§ Task: Output everything in the listing from the line containing "Task: Click the" down to the line containing "click(337, 298)", both included, as a JSON list of strings with one string per line and no blank lines. Leave the pictures out of your answer.

§ Material provided:
================================

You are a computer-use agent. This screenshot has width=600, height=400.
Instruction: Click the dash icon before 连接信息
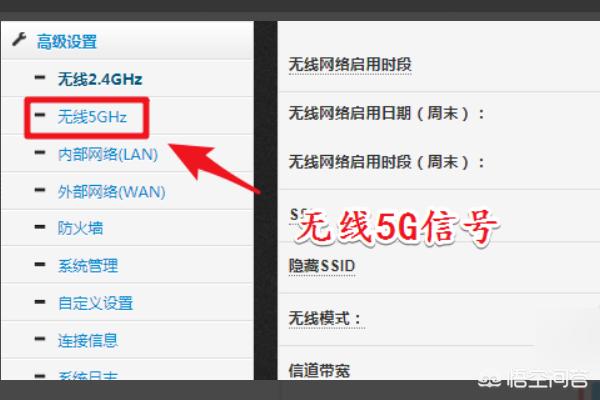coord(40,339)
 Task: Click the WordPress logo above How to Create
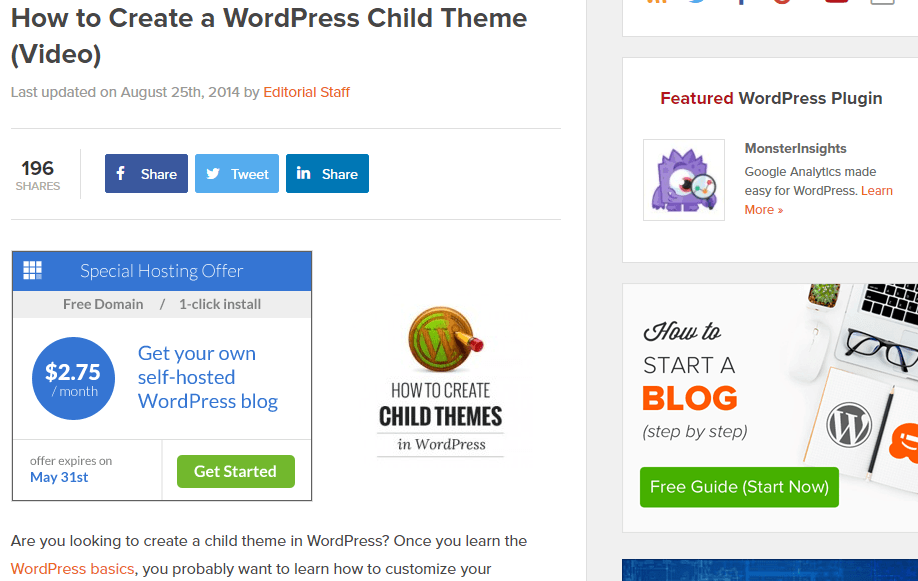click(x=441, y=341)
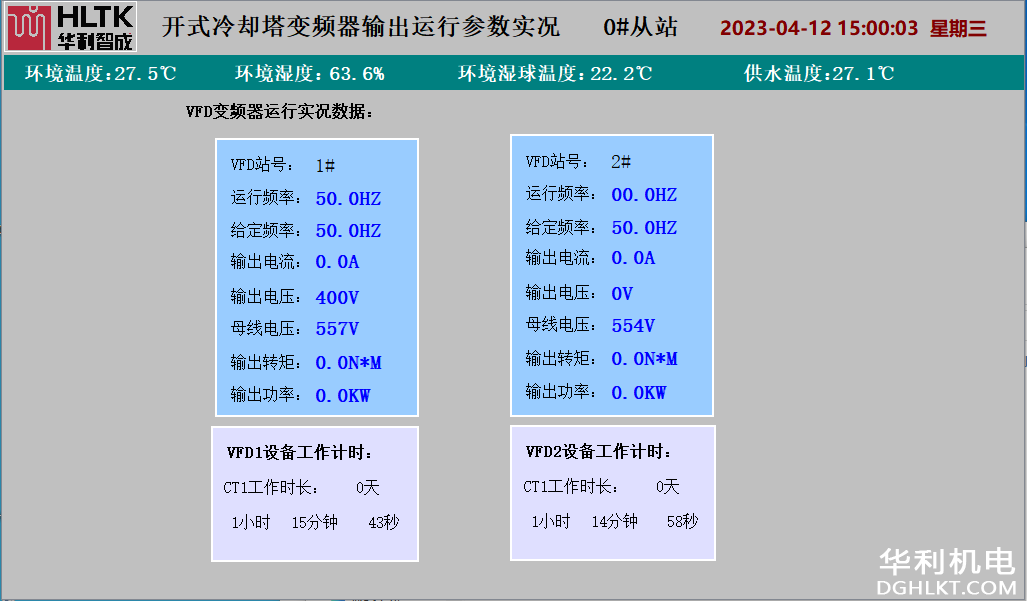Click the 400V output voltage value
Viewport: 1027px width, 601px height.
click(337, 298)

================================

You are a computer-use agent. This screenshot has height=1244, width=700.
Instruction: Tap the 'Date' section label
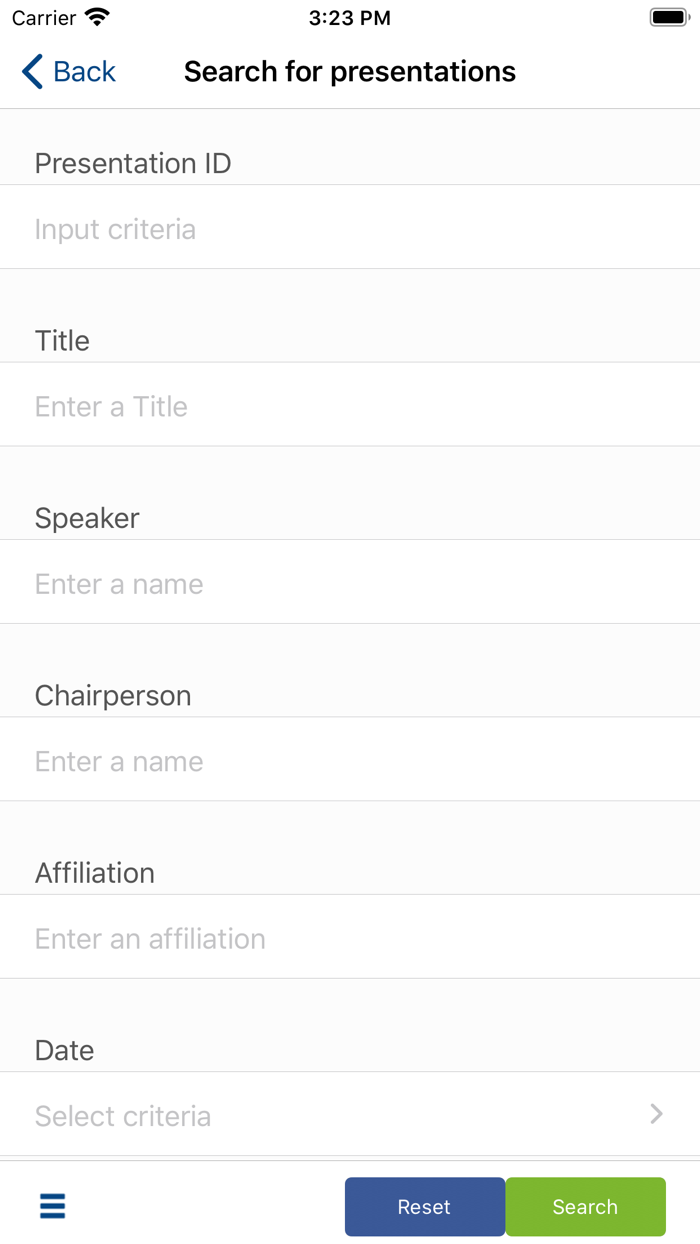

================================

§ Response to the exercise:
[
  " Task: Click the WordPress logo above How to Create",
  "click(x=441, y=341)",
  "Click the 400V output voltage value",
  "Viewport: 1027px width, 601px height.",
  "click(337, 298)"
]